▸ **Short task**:
Pull the text of all the records below out word for word, and leave the pictures out of your copy.

———

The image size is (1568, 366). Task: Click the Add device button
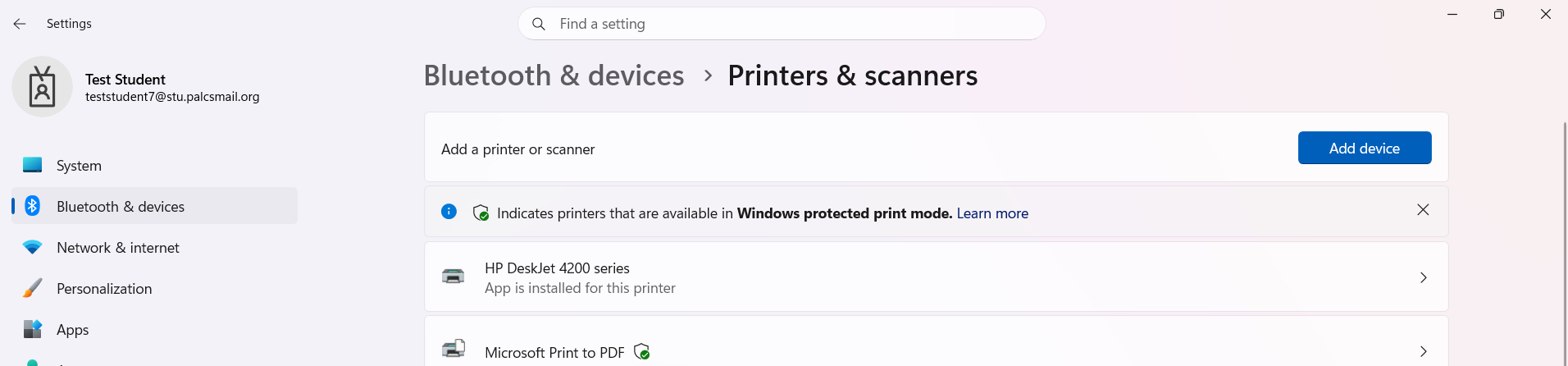click(1365, 148)
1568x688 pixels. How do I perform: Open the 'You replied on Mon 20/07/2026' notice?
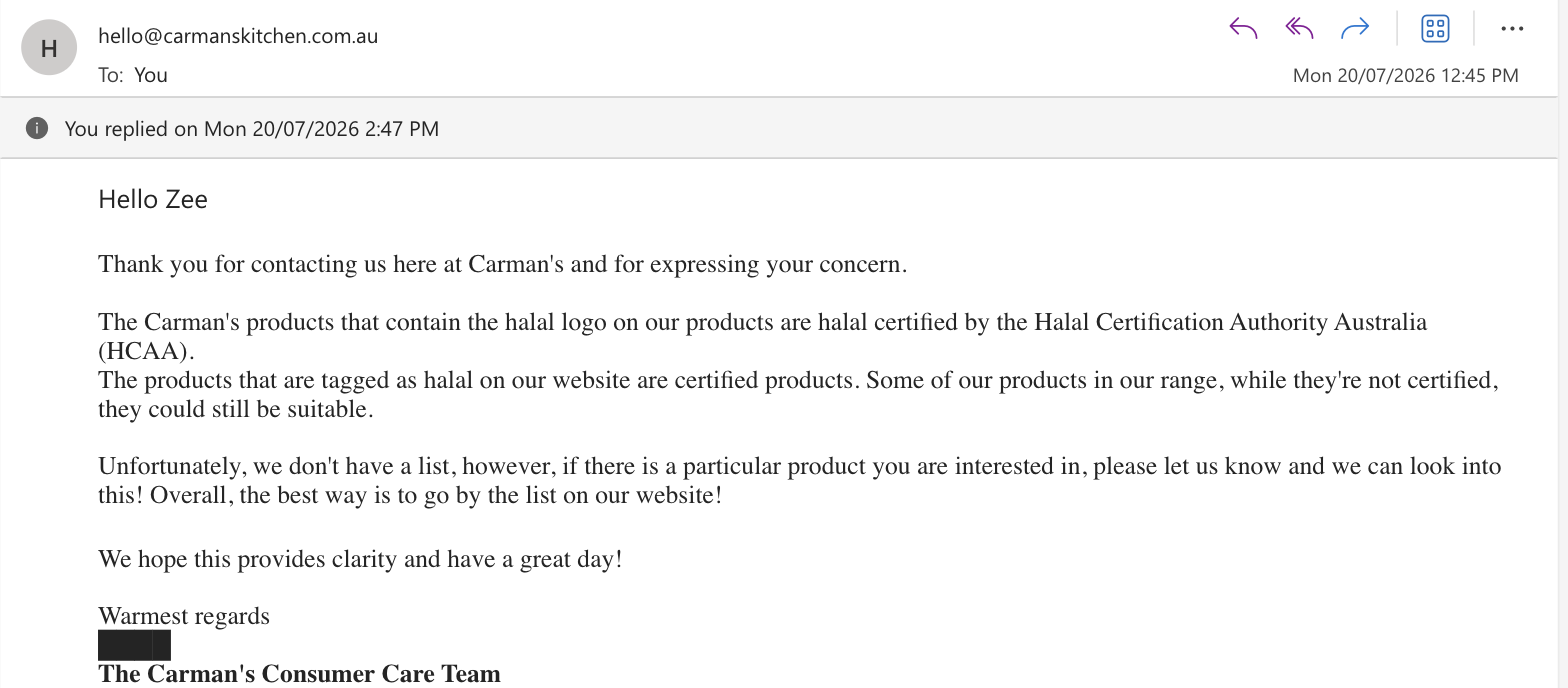252,128
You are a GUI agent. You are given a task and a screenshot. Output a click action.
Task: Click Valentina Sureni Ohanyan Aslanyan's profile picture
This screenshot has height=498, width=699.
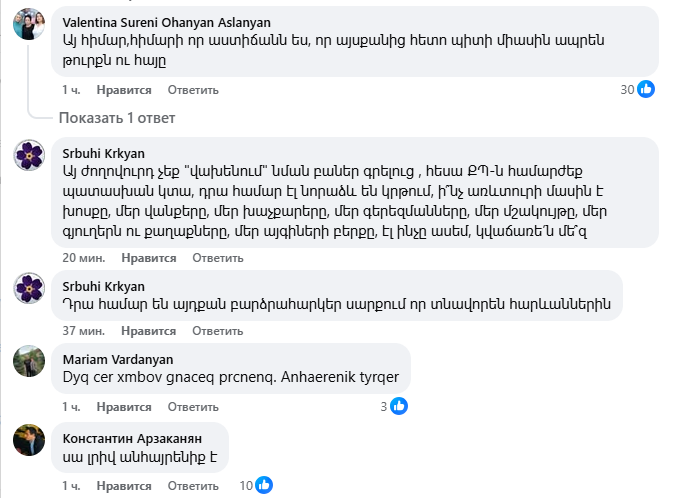coord(28,23)
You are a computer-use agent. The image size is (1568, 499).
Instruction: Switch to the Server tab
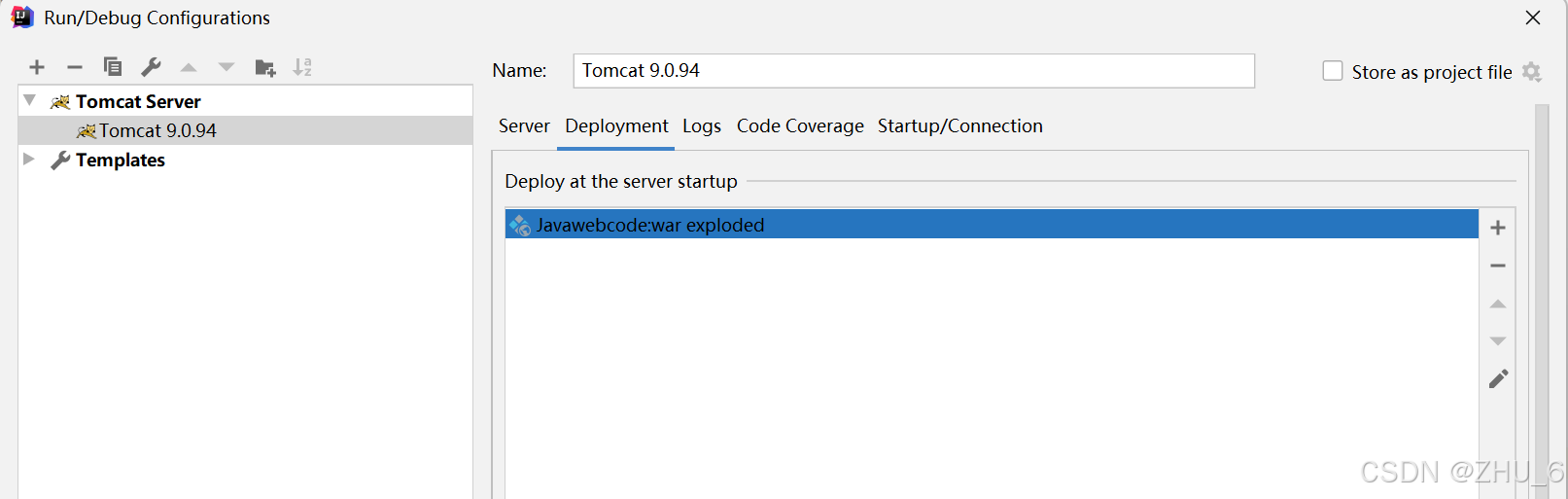pyautogui.click(x=524, y=126)
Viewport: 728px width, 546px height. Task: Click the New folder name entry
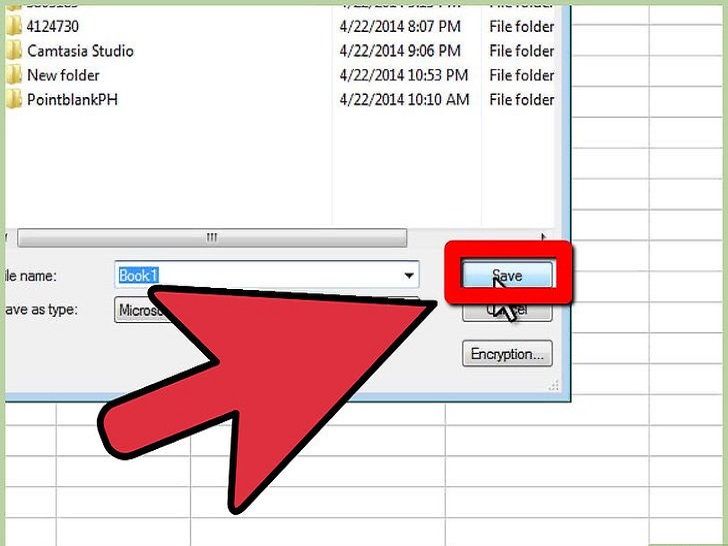(63, 75)
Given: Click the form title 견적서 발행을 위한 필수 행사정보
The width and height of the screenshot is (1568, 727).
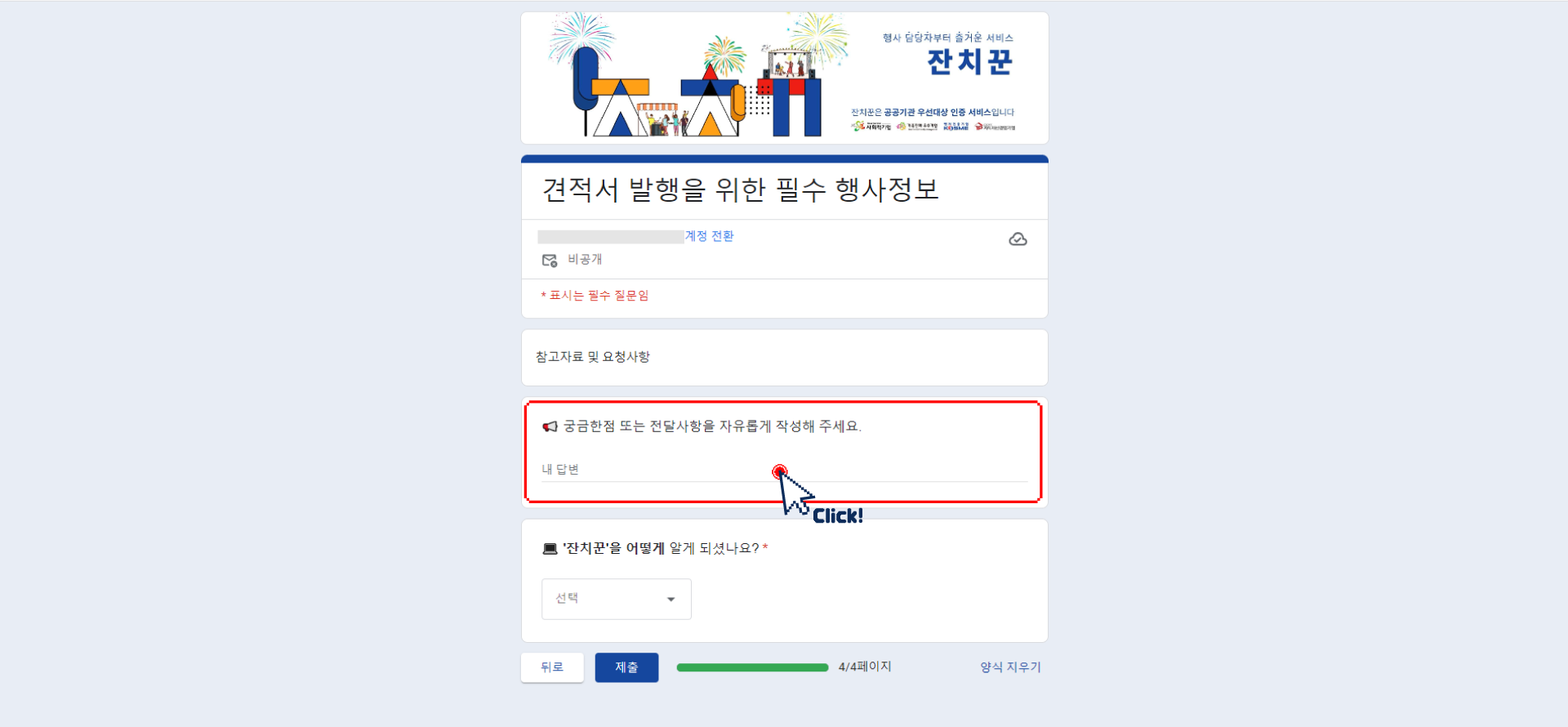Looking at the screenshot, I should pos(741,190).
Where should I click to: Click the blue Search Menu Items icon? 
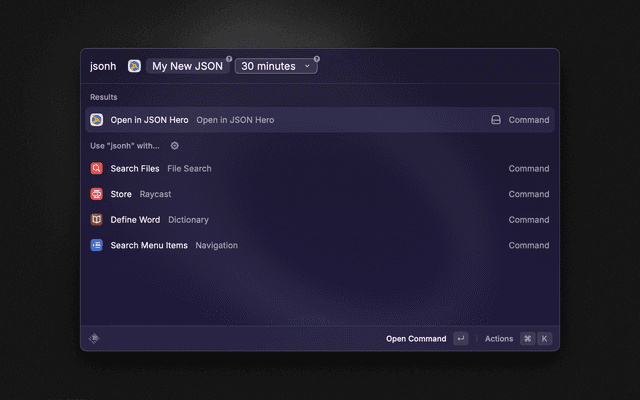[x=97, y=245]
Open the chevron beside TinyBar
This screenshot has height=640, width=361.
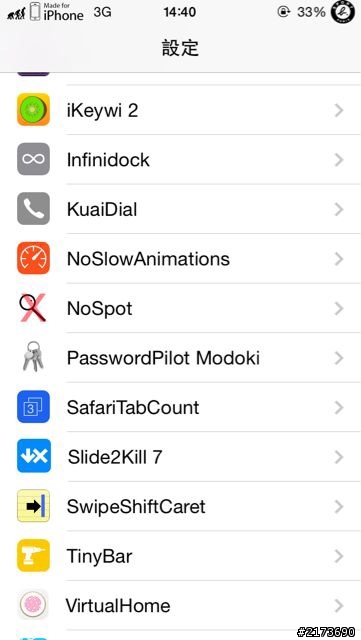(x=339, y=556)
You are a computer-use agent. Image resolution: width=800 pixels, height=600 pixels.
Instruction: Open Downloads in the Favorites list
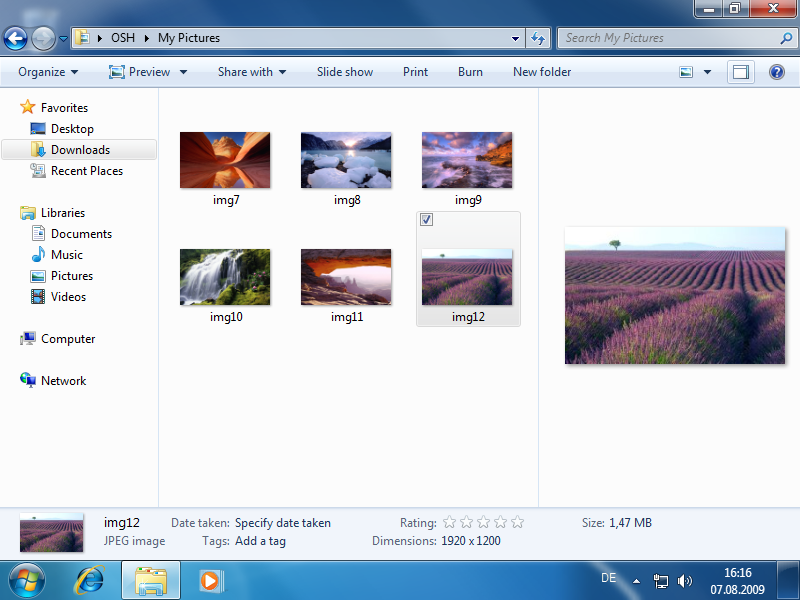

———

▸ **Solution to this task**:
The image size is (1568, 366). Task: Click the Add device button
click(1365, 148)
1568x688 pixels. How do I perform: Open the 'You replied on Mon 20/07/2026' notice?
252,128
You are a GUI agent. You are given a task and a screenshot. Output a click action.
Task: Click Valentina Sureni Ohanyan Aslanyan's profile picture
This screenshot has height=498, width=699.
coord(28,23)
You are a computer-use agent. The image size is (1568, 499).
Instruction: Switch to the Server tab
pyautogui.click(x=524, y=126)
Viewport: 728px width, 546px height. Task: Click the New folder name entry
(63, 75)
Given: Click the form title 견적서 발행을 위한 필수 행사정보
The width and height of the screenshot is (1568, 727).
Looking at the screenshot, I should pos(741,190).
Where should I click to: Click the blue Search Menu Items icon? 
[x=97, y=245]
Open the chevron beside TinyBar
This screenshot has height=640, width=361.
(x=339, y=556)
You are a computer-use agent. Image resolution: width=800 pixels, height=600 pixels.
Instruction: Open Downloads in the Favorites list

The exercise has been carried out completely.